They can often be found hanging out in Washington Square Park. They're not from here; they travel to the city every year around this time, living on the streets, pan-handling for money. John Butler, who works at a bar in St. Roch says, "I mostly see them hanging out around all the convenience stores and fast food places and they're just begging for money".
Cops say they show up around October and stay until just after Mardi Gras. Resident Jeffrey Holmes says, "There's a lot of abandoned houses out here that they squat in, they sleep in their cars, they've been sleeping in the field here."
The NOPD says they're having problems with gutter-punks breaking into the old St. Roch Market, to spend the night. So just last week cops put another piece of plywood up to try and prevent anyone else from getting inside. But that's not all the NOPD is doing. They've put more officers on patrol in the St. Roch neighborhood and put more blue light cars on the street. Still, residents say these people are causing big problems. Jose Torres-Tama recalls, "One of them in particular in their drunken state, was accosting us for money."

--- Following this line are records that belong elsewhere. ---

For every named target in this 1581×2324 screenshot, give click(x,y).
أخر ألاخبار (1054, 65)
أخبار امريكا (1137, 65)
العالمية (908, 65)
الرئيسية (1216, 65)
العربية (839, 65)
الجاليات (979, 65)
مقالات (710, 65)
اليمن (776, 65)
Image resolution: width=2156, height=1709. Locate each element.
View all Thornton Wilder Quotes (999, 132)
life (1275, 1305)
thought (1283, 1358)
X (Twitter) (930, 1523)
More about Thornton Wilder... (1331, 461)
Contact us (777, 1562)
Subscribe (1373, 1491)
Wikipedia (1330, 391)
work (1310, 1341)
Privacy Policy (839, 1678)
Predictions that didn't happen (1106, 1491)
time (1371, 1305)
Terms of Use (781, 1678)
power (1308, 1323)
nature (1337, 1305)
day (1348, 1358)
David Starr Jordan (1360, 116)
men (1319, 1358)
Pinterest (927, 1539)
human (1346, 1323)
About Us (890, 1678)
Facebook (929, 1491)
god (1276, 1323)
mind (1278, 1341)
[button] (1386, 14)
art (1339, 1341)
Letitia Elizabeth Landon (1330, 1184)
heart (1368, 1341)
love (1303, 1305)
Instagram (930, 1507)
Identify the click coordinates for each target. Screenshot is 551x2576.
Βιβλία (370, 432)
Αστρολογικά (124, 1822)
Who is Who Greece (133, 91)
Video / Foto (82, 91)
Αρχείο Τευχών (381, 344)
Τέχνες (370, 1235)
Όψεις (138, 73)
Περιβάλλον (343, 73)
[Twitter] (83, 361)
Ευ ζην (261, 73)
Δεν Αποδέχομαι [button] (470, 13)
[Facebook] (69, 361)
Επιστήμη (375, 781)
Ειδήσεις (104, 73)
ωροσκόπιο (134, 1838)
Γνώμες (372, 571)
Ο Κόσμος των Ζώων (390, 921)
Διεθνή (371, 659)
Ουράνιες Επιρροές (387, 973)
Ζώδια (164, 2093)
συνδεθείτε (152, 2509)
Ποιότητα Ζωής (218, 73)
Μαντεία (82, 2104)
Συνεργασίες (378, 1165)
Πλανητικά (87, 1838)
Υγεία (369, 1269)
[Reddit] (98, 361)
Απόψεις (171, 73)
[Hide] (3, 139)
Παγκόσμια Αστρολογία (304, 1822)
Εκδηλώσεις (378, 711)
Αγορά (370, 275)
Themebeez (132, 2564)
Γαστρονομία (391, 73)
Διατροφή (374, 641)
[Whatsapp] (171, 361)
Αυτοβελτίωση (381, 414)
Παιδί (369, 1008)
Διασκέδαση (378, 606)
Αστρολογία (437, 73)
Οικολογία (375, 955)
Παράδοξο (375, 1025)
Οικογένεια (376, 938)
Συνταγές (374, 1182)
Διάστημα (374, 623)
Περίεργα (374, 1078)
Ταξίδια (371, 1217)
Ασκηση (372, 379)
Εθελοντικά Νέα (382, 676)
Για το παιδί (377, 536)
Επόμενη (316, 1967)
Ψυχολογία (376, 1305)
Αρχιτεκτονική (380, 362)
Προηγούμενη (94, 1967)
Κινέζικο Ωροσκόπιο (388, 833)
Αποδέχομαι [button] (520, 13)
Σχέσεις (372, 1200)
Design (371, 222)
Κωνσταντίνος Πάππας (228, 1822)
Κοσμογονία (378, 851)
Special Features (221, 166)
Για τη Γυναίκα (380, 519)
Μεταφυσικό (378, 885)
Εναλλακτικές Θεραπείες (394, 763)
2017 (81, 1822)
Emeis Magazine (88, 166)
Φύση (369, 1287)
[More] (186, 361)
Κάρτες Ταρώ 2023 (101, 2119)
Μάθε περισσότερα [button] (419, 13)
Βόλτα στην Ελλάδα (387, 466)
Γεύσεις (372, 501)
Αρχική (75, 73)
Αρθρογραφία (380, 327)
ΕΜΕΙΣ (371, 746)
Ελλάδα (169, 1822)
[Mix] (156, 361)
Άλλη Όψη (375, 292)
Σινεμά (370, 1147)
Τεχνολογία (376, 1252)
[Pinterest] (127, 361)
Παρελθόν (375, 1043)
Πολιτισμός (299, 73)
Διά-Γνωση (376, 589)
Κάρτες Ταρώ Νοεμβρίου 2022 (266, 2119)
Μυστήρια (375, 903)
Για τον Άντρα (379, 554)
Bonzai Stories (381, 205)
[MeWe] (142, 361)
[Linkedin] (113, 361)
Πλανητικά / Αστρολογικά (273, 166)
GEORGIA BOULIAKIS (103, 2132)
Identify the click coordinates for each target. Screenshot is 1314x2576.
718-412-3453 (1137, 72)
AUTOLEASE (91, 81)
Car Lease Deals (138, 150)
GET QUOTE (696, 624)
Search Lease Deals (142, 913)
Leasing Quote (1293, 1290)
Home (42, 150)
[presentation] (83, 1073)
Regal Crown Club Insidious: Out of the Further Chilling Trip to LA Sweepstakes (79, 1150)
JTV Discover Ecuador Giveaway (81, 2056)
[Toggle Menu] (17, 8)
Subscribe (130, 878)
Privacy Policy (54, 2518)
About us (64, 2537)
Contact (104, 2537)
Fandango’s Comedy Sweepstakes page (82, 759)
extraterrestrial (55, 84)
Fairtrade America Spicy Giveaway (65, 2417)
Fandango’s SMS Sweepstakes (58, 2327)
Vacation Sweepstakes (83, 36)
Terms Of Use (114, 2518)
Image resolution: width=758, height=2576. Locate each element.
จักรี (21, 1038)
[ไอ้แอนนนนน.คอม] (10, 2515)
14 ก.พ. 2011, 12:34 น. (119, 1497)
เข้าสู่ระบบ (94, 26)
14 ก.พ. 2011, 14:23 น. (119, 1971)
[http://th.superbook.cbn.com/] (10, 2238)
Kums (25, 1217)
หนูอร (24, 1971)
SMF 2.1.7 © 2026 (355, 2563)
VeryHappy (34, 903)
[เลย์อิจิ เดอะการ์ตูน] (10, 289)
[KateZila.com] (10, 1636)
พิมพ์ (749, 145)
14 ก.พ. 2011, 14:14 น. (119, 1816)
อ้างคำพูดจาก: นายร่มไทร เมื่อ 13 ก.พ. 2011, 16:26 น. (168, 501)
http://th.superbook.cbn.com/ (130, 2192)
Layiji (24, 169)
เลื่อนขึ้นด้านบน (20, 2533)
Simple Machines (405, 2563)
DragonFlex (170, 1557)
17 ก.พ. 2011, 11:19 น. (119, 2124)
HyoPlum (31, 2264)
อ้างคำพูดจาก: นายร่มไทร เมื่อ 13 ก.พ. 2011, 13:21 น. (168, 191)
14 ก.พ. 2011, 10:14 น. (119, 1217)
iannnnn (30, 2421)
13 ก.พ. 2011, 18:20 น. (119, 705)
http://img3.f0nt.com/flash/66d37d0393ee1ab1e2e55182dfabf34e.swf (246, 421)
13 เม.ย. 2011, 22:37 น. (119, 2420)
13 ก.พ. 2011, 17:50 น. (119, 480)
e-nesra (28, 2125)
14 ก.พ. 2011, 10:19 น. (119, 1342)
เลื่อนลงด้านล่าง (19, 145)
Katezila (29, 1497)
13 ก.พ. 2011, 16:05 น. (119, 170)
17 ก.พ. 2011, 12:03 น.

We asked one of these "gutter punks" what he thinks of the cops calling him and his friends a nuisance. Thadeous says he doesn't pan-handle, or commit crimes, so it's unfair for cops to assume all homeless people are bad. "There are nuisances out there and there are dumb people who do dumb things and they end up going to jail" Thadeous says. He also says he's just here to play music and to help keep New Orleans alive. But tax paying residents say they want the gutter-punks gone.